Copy word for word, please, the lines of the entries below running from the one containing "The image size is (1568, 518)." to the one containing "Open the Security tab", both ends included.

* * * * * * *

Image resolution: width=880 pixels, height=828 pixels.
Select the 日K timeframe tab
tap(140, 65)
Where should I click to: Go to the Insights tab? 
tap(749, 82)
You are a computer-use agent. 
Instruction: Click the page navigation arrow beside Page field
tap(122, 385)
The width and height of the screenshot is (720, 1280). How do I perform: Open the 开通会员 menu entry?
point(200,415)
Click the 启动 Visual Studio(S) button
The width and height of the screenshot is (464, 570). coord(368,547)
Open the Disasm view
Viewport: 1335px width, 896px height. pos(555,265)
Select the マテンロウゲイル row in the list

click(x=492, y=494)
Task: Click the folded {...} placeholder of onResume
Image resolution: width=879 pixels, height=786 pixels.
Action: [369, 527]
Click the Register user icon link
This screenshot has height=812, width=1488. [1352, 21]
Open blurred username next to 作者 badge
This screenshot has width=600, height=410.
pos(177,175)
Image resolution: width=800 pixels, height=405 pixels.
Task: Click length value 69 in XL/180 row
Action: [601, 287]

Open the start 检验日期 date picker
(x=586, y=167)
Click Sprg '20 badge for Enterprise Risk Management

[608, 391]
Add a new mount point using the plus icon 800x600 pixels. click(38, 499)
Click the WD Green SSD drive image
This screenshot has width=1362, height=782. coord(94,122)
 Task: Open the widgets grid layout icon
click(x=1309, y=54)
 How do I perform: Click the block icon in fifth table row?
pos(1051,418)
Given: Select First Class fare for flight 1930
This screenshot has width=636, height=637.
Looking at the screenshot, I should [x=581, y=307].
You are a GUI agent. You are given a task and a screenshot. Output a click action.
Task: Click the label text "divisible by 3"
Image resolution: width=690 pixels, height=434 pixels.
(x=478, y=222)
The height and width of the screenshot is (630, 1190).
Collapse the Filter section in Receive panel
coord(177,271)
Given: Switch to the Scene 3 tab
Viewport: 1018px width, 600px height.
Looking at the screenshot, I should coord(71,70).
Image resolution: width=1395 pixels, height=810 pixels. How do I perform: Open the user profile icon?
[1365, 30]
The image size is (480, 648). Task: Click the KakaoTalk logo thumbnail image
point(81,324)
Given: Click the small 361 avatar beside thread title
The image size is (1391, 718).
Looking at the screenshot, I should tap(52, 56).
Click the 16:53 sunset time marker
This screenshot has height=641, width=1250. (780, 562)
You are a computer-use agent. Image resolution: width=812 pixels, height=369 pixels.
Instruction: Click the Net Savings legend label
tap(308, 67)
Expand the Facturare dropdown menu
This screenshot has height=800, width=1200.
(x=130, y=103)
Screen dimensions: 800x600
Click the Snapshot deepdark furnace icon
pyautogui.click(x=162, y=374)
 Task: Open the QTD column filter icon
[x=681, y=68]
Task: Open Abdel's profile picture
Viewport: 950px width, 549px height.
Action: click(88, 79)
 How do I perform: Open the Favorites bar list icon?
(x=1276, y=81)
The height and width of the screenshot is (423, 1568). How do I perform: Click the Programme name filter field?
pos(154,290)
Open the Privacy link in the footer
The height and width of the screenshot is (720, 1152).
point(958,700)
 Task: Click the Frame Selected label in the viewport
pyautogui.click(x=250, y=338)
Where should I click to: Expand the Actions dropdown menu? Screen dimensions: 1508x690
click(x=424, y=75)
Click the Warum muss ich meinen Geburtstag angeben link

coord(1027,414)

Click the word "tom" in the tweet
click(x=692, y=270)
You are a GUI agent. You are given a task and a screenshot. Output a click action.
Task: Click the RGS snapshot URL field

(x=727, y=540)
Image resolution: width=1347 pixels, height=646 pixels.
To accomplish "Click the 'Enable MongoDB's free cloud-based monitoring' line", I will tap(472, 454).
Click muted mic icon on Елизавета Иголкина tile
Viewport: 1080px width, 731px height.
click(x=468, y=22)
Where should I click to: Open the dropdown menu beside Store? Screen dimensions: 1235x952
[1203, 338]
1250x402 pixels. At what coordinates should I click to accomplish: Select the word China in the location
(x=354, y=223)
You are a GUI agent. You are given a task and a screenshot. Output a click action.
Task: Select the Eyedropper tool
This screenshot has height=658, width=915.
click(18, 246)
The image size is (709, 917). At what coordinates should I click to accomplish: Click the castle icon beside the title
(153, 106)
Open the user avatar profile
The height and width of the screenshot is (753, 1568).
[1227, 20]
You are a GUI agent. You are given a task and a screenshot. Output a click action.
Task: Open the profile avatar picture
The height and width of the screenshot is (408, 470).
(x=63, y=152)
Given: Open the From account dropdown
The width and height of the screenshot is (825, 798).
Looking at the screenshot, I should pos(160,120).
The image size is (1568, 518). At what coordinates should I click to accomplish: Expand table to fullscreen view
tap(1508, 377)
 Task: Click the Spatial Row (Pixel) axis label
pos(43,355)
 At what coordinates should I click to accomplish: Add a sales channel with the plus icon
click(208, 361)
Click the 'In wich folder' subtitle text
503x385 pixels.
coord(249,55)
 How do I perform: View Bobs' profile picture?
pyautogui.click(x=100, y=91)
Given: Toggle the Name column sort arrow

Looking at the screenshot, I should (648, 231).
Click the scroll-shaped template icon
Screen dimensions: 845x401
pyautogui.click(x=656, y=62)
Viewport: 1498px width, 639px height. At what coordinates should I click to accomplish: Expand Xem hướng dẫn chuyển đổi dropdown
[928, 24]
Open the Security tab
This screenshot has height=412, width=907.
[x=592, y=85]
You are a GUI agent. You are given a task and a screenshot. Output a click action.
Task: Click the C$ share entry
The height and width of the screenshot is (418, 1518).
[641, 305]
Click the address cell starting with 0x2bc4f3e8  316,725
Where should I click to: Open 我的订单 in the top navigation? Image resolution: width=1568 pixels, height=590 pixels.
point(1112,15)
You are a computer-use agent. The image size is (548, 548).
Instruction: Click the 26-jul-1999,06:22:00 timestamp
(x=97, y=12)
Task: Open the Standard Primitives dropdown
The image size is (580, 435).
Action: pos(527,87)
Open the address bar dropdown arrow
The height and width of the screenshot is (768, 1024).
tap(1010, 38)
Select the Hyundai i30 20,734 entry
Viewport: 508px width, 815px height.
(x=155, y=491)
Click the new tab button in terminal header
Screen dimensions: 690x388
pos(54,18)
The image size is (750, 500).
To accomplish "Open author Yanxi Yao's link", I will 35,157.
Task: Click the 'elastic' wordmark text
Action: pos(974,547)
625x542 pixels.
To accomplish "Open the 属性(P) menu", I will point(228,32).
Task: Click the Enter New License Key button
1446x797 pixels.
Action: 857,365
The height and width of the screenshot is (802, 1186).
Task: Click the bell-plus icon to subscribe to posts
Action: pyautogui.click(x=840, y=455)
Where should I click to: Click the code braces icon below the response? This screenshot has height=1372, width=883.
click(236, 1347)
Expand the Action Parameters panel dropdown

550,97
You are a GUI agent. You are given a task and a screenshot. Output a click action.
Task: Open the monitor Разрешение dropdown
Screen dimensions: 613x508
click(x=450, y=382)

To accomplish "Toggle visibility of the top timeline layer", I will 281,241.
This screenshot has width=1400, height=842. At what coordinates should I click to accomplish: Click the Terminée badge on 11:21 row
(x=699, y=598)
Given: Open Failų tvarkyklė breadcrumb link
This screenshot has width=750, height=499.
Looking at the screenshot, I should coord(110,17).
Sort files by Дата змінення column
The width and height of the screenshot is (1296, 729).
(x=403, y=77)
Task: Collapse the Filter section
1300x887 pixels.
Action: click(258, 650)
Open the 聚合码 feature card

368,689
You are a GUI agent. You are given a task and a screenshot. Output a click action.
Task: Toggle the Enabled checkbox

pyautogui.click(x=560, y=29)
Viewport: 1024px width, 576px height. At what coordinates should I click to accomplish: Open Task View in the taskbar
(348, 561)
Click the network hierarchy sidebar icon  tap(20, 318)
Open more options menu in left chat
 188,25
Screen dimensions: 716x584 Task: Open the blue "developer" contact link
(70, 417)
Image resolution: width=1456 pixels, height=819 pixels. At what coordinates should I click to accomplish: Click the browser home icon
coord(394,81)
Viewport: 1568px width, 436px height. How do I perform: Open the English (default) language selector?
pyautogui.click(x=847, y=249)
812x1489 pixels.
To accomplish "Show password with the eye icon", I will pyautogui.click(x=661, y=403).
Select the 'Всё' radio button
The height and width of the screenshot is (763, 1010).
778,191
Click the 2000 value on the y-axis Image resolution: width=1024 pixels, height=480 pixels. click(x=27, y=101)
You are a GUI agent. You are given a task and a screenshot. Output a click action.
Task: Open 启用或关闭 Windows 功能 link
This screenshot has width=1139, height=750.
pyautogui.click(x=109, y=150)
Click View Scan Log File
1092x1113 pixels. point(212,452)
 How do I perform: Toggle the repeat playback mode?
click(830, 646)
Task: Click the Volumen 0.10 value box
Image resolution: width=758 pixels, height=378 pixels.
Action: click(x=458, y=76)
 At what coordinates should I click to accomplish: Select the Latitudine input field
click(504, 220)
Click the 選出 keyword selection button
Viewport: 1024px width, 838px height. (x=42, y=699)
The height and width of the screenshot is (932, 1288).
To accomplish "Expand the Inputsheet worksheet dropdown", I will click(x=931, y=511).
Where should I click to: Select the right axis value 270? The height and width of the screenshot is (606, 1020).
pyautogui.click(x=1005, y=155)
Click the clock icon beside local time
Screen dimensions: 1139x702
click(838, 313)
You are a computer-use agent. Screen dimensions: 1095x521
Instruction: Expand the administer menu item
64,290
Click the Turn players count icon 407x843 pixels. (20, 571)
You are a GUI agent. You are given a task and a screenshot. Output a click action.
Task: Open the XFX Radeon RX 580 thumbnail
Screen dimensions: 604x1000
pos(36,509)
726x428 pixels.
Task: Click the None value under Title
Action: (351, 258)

* * * * * * *

• **THE COMPLETED TASK**:
The image size is (1568, 518). At what coordinates should I click to accomplish: Expand table to fullscreen view
tap(1508, 377)
 Task: Click the Spatial Row (Pixel) axis label
pos(43,355)
 At what coordinates should I click to accomplish: Add a sales channel with the plus icon
click(208, 361)
Click the 'In wich folder' subtitle text
503x385 pixels.
coord(249,55)
 How do I perform: View Bobs' profile picture?
pyautogui.click(x=100, y=91)
Given: Toggle the Name column sort arrow

Looking at the screenshot, I should (648, 231).
Click the scroll-shaped template icon
Screen dimensions: 845x401
pyautogui.click(x=656, y=62)
Viewport: 1498px width, 639px height. At what coordinates should I click to accomplish: Expand Xem hướng dẫn chuyển đổi dropdown
[928, 24]
Open the Security tab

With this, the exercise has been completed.